Passage provided ::
## begin

# Anchor winch for 12 foot Jon boat



## bassguytom (Mar 27, 2016)

I am looking for the best way to drop an anchor from the back of the boat. It's kind of small to be moving up front when I'm out by myself. Any suggestions would be appriciated.


----------



## Fishfreek (Mar 28, 2016)

Check out one of this sites sponsors Anchor Wizard they seem to have most any problem covered.


----------



## richg99 (Mar 28, 2016)

Not a winch, but you still might want to read this thread... richg99

https://forum.tinboats.net/viewtopic.php?f=3&t=40179


----------



## jethro (Mar 28, 2016)

I see all these people with an electric windlass for an anchor, but on these small tin boats, I have to ask why? I just toss a small 20lb navy anchor out there.

Then again, I almost never anchor. If I'm fishing I'm moving. And if I'm not fishing I'm on shore.


----------



## richg99 (Mar 28, 2016)

I think that the OP's original issue was with having to move around in his small boat to deploy the anchor. As you said, if it is a small anchor, perhaps no winch is necessary.

The thread that I posted the LINK to has an inexpensive device that allows one to hang their anchor over the bow or stern, and then release it without having to move in the boat. That might be enough to solve his problem.

You know, fishing sit-on-top kayaks almost all have an "anchor trolley". An "anchor trolley" is no more than two pulleys or rings; a circular line strung from bow to stern; and a larger ring through which the anchor line is fed. It allows the fisherman to deploy his anchor from right next to where he sits, and then, using the pulleys, move the anchor line feed to the bow, stern or even amidships. 

It can also be used with stickk-type anchors to help position the boat. I may add one onto my 1652 G3.

https://www.snaggedline.com/archive/index.php/t-5992.html







https://www.academy.com/webapp/wcs/stores/servlet/Product_10151_10051_10855_-1?cm_mmc=pla-_-Boating+Marine+Anchoring+Docking+Accessories+Drifting+Anchoring-_-Google-_-Attwood+Lift+n+Lock+Standard+Anchor+Control&sku=015079023&kwid=productads-adid%5E87197254398-device%5Ec-plaid%5E78041091558-sku%5E015079023-adType%5EPLA







regards, richg99


----------



## RiverBottomOutdoors (Mar 28, 2016)

## end

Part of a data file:

## begin

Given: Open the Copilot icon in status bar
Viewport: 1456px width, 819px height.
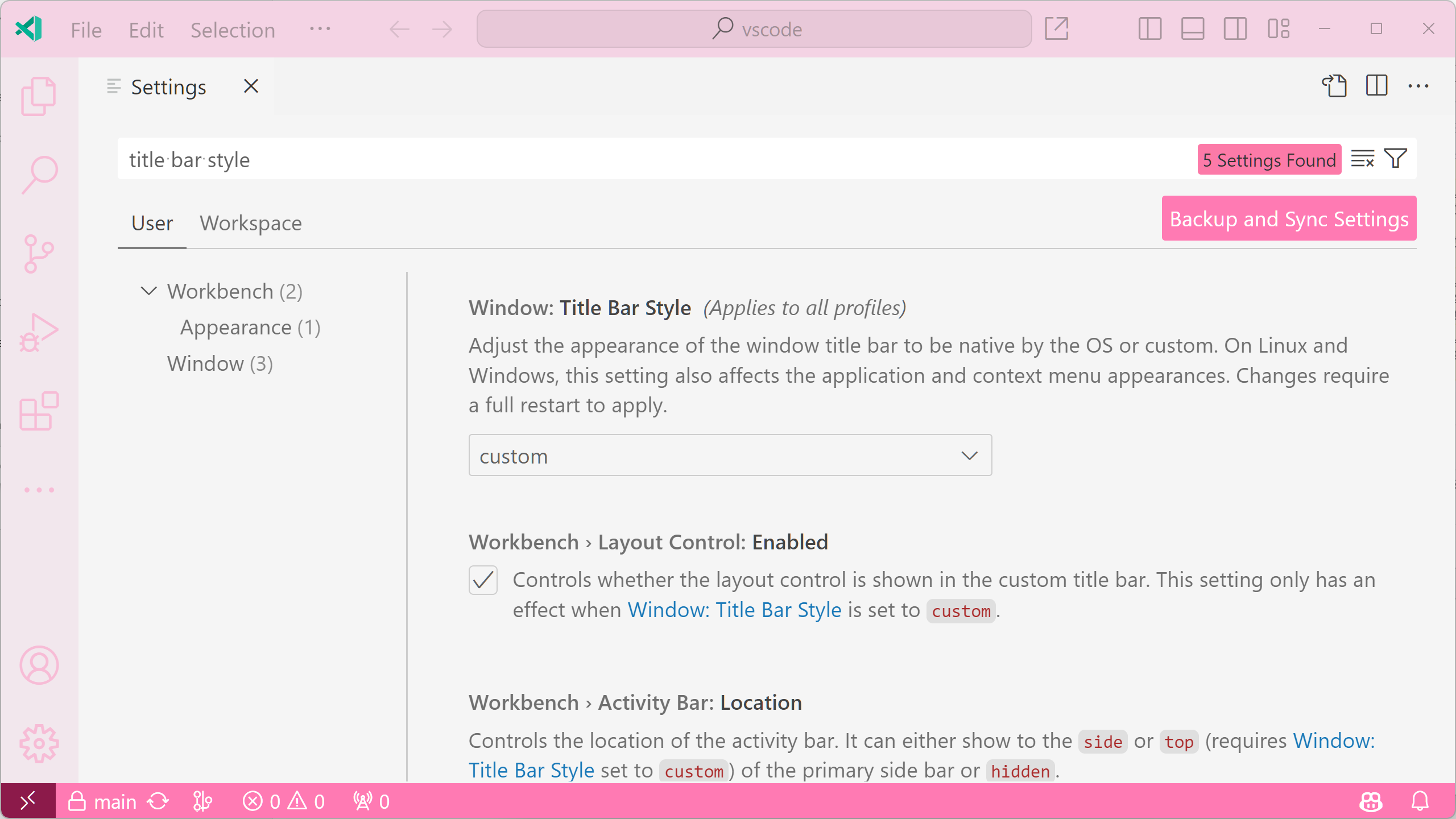Looking at the screenshot, I should click(x=1371, y=801).
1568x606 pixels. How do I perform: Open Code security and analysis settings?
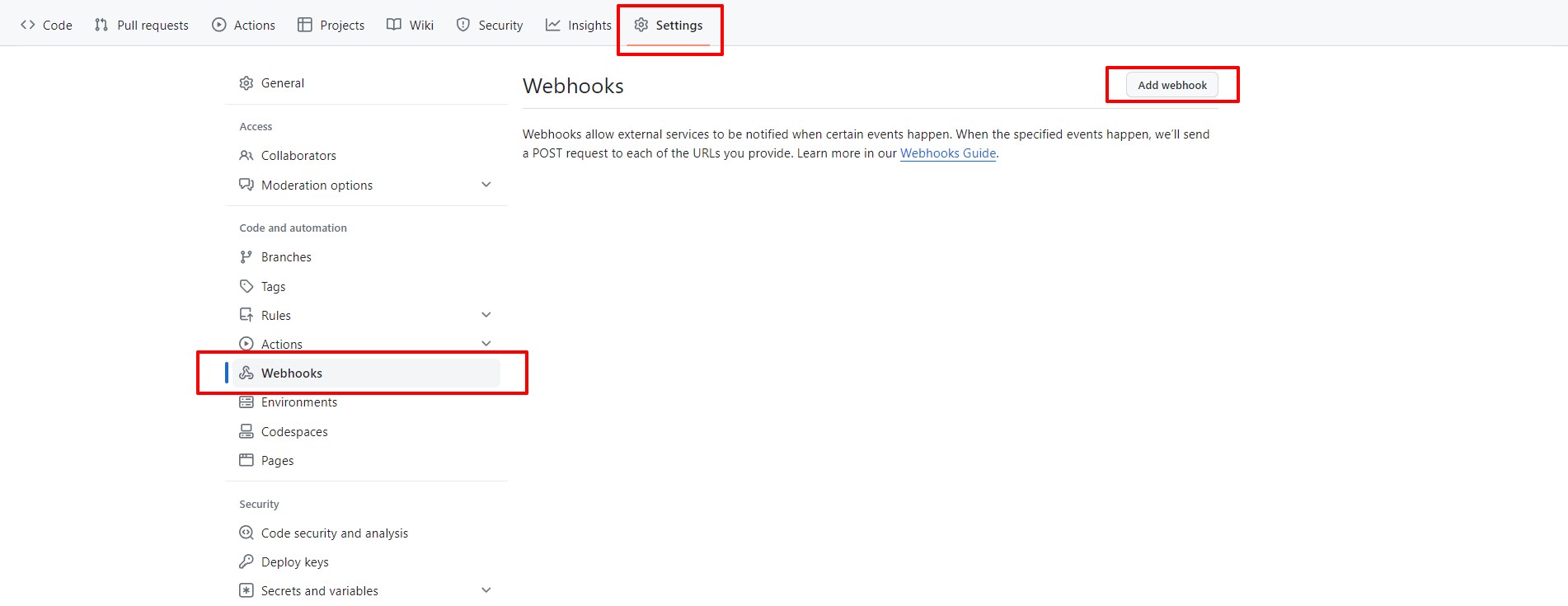click(334, 533)

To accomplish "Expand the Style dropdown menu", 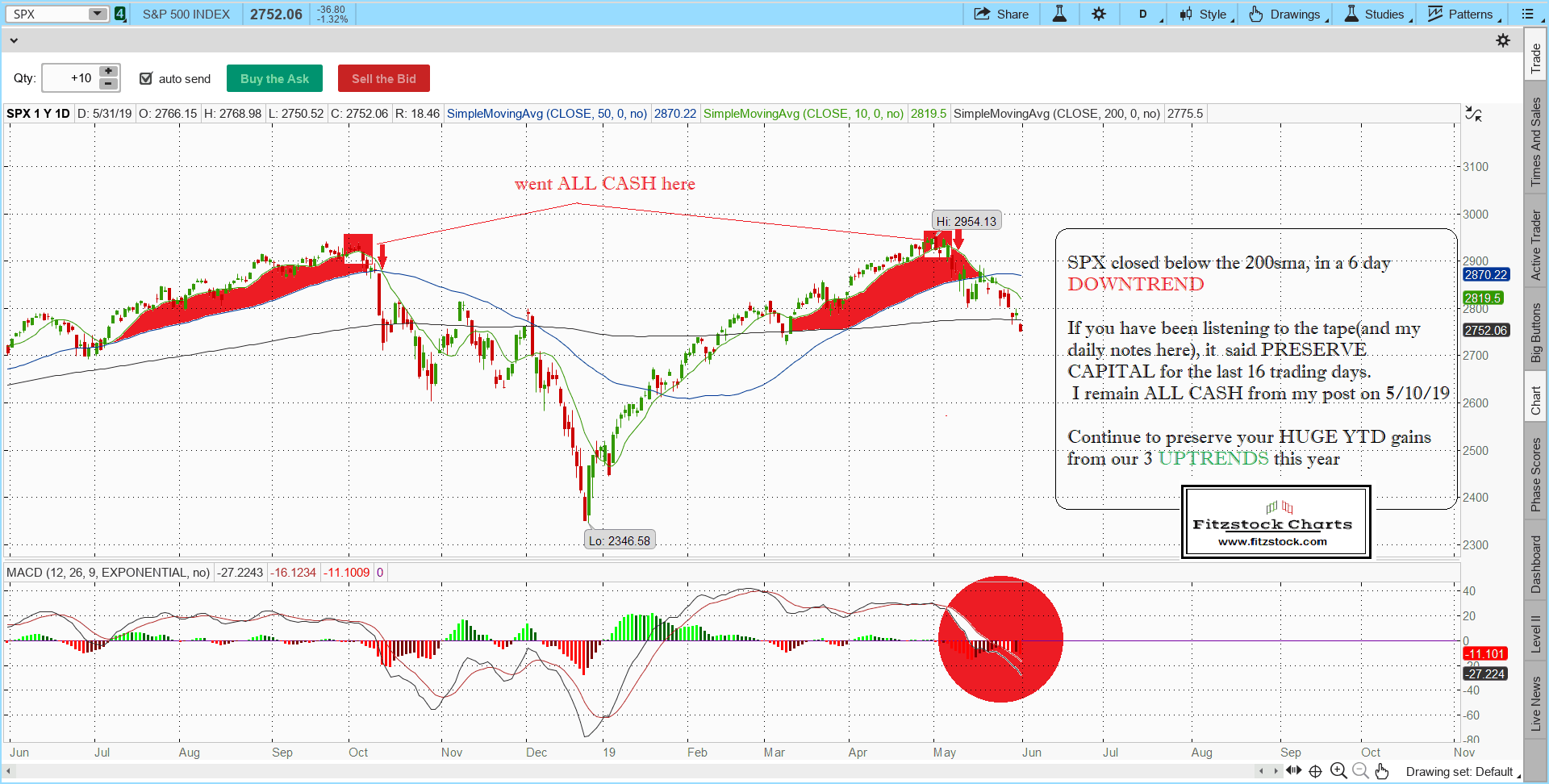I will 1207,14.
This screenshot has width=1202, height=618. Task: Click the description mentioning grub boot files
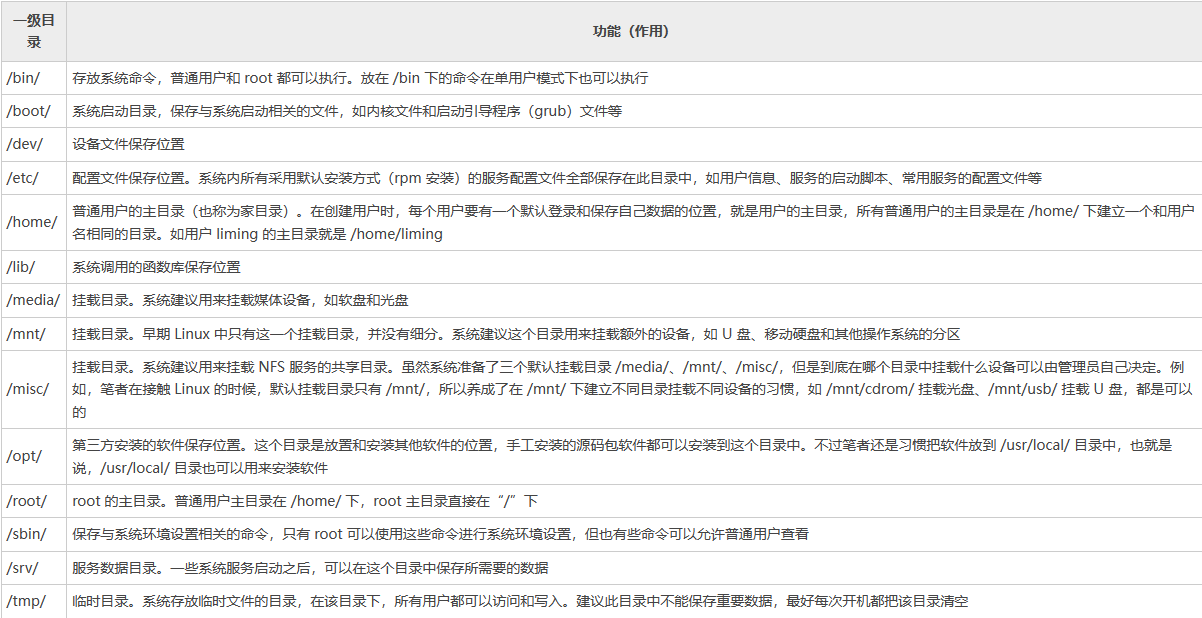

## end

The task :: Which usernames head the posts in the anchor winch thread? List each one once.

Exercise response :: bassguytom, Fishfreek, richg99, jethro, RiverBottomOutdoors